Monument to Catherine II in Nevski Prospekt (Saint Petersburg)
Photography by Carlos Dorce

Location: map

The Zoological Museum in Saint Petersburg

The Zoological Museum (St. Petersburg)Photography by Carlos Dorce

The Zoological Museum (St. Petersburg)
Photography by Carlos Dorce

The Zoological Museum of the Zoological Institute of Russian Academy of Sciences is a very beautiful building and a very interesting museum located next to the Russian Academy of Sciences. This post should be more interesting if this blog was a botanical blog but if we we set our sight at the top of the dome we’ll see a representation of a celestial globe. Maybe it’s silly, but it can not go unnoticed.

Photography by Carlos Dorce

Photography by Carlos Dorce

The Russian Academy of Sciences

Russian Academy of Sciences (St. Petersburg)Photography by Carlos Dorce

Russian Academy of Sciences (St. Petersburg)
Photography by Carlos Dorce

In the period 1697-1698, Emperor Peter I of Russia traveled to England and the Netherlands and he could observe the development of culture and science in those countries. Peter I saw the necessity of promoting a cultural program in Russia to develop Russian science and began corresponding with Gottfried Wilhelm von Leibniz (1646-1716) about the state of Russian science. The result of this relationship was the establishment of a scientific academy in St. Petersburg which Leibniz would give precise instructions to found it as buying scientific books and founding museums and libraries. Leibniz also suggested that the new academy had to be conceived in the new Western European style so Russian science could have the same level as English, German or French cultures. Peter I decided to travel to Paris to visit the Paris Academy and he had the opportunity of attending one of its meetings in 1717 and this institution was the final model to establish the Russian Academy. So the new Academy would have a small group of scientists with direct royal support in spite of the decentralized model of the Royal Society of London and Peter I ordered to choose the best European scientits and to persuade them to joim his ambicious project in 1725. Peter I died on 28 January 1725 and his wife Enpress Catherine I took the responsability of the final founding of the Academy: the first meeting were held in November of that year with great scientisit as Nicolaus and Daniel Bernoulli, Johann Duvernoy, Christian Goldbach and Gerar Müller; Leonhard Eurler joined the Academy two years later in the physiology chair.
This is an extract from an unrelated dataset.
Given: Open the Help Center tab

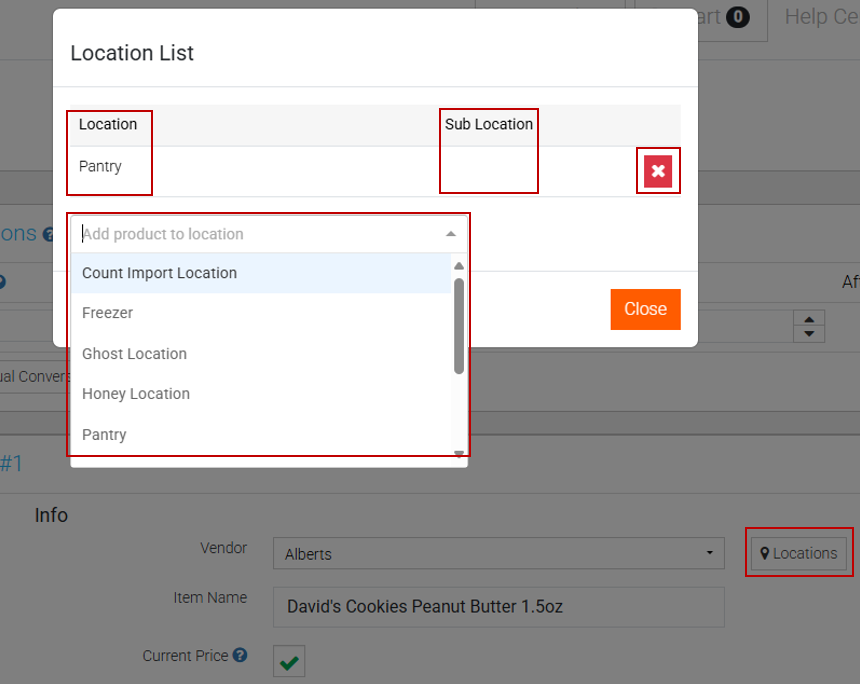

Catherine I died in 1727 only a few months after Euler’s arrival and she was succeeded by Peter II, grandson of Peter I, who was 12 y.o. His reign (1727-1730) was influenced by the royal conservative courtiers and after moving the Russian capital from St. Petersburg to Moscow, the Academy began a period of decline. His successor was Anna Ivanova (or Anna of Russia) whose reign ended at her death in 1740. She came from the German duchy of Courland in the Western Latvia) and she established herself as an autocratic and very unpopular ruler. She brought some advisers from Courland and her expensive and strange policies caused people to  think that the problem were her German courtiers so xenophobia started to increase among the citizens. The Empress was hated by her people but so were the foreign scientist who worked in the Academy. Furthermore, the leadership of the Academy was formed by German members meanwhile Russian mathematicians, physicists, astronomers,… occupied lower positions. Although the situation of the Academy was so bad, it became worse when the Empress died in 28 October 1740 and her grand-nephew Ivan VI Antonovich (born in 23 August 1740) was crowned as the new Emperor. Ivan’s mother Anna Leopoldovna was appointed to regent and in chaotic situation of the period 1740-1741, Euler and his family decided to move to Berlin to take up a position in the new German Academy: Russia had lost its great scientist!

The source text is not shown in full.